34/ you drew stars around my scars.

15.6K 1.8K 951
                                    

bilin bakalım bölüm başlığı hangi şarkıdan..

"taehyung, burası fazla ıssız görünüyor!" diyerek seslenmiştim arkasından ürkekçe. o ise kavradığı elimi daha sıkı tutmuş ve yarısı örümcek ağı ile kaplı kapıdan sokmuştu bedenimizi. "ben yanındayken başına bir şey gelmez." gözlerimi devirmiş ve boşta olan elimde ensesine vurmuştum hafifçe. "haklısın, gelecek olan ikimizin de başına gelir çünkü!" dediğime karşın omzunun üzerinden sahte bir kızgınlıkla bana bakmış fakat herhangi bir şey söylemeden merdivenleri tırmanmak üzere çekiştirmişti beni.

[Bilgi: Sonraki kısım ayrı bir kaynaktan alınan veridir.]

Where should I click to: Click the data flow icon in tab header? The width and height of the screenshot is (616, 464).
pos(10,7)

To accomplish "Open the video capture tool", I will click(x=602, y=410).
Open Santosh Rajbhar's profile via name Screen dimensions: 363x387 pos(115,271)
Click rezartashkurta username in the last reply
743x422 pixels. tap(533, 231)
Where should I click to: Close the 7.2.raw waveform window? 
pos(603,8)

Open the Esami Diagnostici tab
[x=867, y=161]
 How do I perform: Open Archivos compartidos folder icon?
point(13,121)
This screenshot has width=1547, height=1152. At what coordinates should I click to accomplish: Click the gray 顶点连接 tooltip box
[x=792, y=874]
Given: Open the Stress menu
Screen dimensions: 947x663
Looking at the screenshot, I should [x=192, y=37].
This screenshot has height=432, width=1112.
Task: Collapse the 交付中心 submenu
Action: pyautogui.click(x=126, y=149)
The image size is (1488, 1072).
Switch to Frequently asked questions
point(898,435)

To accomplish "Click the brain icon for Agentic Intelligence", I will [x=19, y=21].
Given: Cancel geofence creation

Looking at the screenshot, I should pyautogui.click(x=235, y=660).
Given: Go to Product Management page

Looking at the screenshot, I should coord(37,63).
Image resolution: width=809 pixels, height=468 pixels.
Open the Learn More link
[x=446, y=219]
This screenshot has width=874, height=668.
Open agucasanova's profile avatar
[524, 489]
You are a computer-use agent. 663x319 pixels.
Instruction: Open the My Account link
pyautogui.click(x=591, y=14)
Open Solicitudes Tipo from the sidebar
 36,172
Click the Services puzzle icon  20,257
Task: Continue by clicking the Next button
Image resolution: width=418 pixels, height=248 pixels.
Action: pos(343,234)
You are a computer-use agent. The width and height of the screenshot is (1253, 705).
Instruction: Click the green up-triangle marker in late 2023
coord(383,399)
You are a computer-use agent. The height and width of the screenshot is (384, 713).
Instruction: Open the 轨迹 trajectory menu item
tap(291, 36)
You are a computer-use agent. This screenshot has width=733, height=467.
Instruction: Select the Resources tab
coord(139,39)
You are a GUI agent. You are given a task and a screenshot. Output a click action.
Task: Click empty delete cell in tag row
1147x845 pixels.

akşama doğru, ben gün batımını balkonumuzdan izleme planları yaparken taehyung hızlıca yanıma gelmiş ve bizim için hafta sonu planı yaptığını söylemişti. kurduğu cümleler de tam olarak bunlardı, "önce seni bayılacağın bir yere götüreceğim. ardından da yakınlarda olduklarından ailemin evine, epeydir görüşemiyorum onlarla." bu fikre ve onun heyecanına kapılmış, saniyesinde kabul etmiştim. uzun bir araba yolculuğundan sonra ise buradaydık.

araba, büyük bir tepeyi tırmanıp düzlüğe çıktığında etraf öyle ıssızdı ki ürkmemek imkânsızdı. burada en ufak böceğin bile yaşamak isteyeceğine emin değildim, havada yarasalar uçuşuyordu ve sanki bir korku filminde, kendimizi öldürtmeye çalışıyormuşuz gibi hissediyordum. yine de tek odağımın, parmaklarımın arasına kendi parmaklarını bırakmış olan adamda oluşu; bu defa sırtını izlemekle kalmayıp, hissiyatımı eşitlemek adına ellerimi kavrayışı beni cehennemin en hararetli yerinde olsam dahi tebessüme iter gibiydi.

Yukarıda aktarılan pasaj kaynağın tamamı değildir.